Massage therapy is one of the few health professions where the patient has a substantial say in how the treatment is applied. If a patient asks for more pressure, we comply. If a patient wants to spend an hour on the back, we comply. Chiropractors often don't adjust the cervical spine at the request of patients, but there can be valid risks with that specific application. Massage therapy wants inclusion and credibility, but we also allow subservience.

Unfortunately, it takes years to gain the skill necessary to effectively dialogue with different tissue types. Many practitioners will leave the profession before this happens. Tissue engagement isn't taught comprehensively in schools. Students are shown techniques, but not how to effectively apply them. Palpation is supposed to be our bread and butter, but we continuously fall short. We choose power over precision. This is a losing battle for the therapist.

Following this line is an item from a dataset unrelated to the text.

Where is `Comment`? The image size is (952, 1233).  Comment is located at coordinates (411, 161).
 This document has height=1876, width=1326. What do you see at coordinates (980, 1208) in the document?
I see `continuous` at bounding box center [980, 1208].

How do we create longevity?

We need to work efficiently. We need good ergonomics. We must observe how tissue responds to pressure. We need to find alternatives to fingertips and thumbs. We must stop trying to force the body into submission. We should approach the body with curiosity and humility. We need to understand that treating individually is a thing we say rather than a thing we do: each technique is unique within the context of each individual treatment.

"Patience is the least used tool in the massage therapy arsenal."

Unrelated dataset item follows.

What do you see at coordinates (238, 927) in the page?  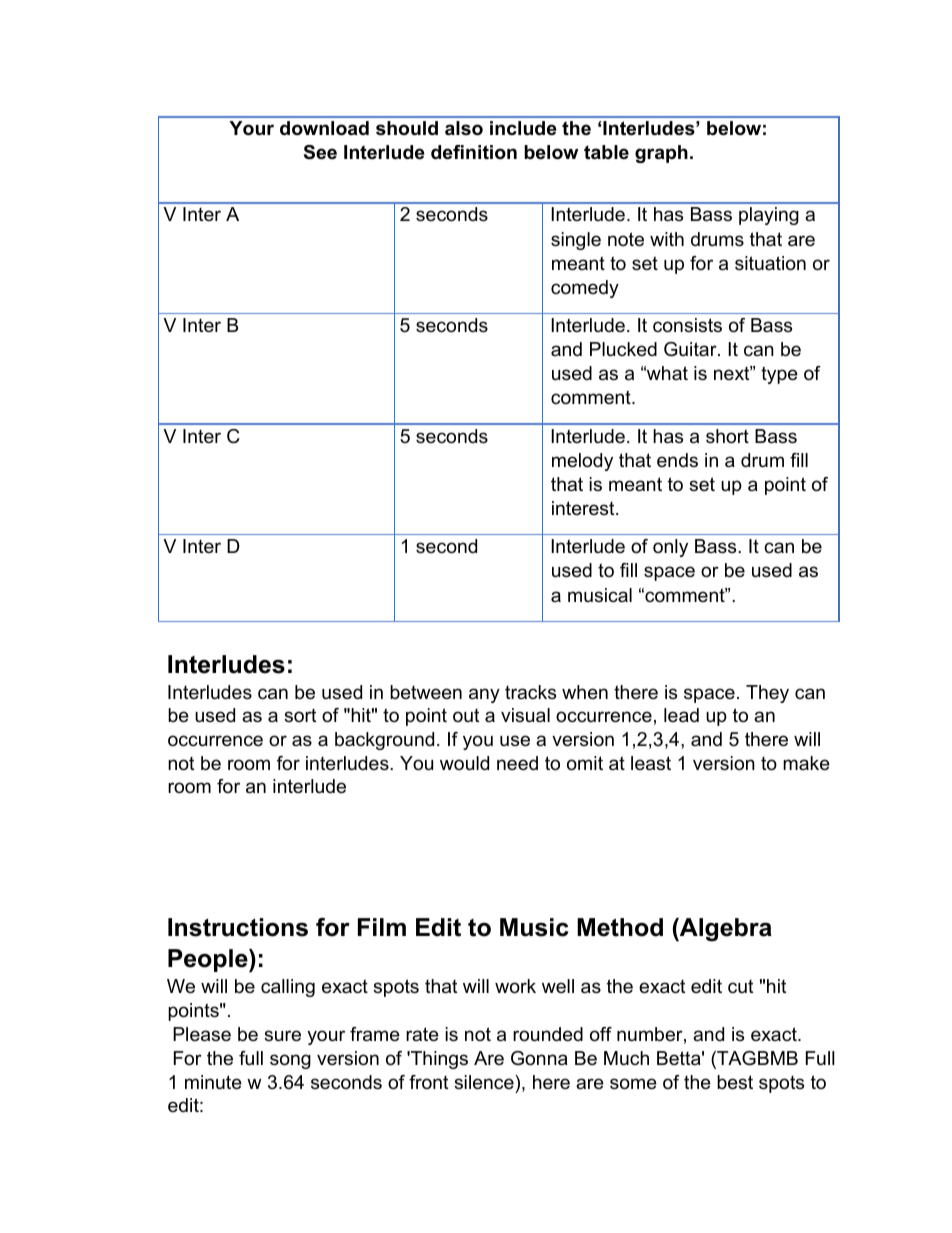 I see `Instructions` at bounding box center [238, 927].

Massage therapy is its own worst enemy. We are always looking for a silver bullet. I heard Bodhi Haraldsson say in an interview recently that the techniques we learn in school will carry us a long way in our careers. I agree. There are too many techniques that don't live up to the hype. We pride ourselves on palpation, but we really need to focus on tissue engagement. Massage therapy is a game of perception, not a game of strength.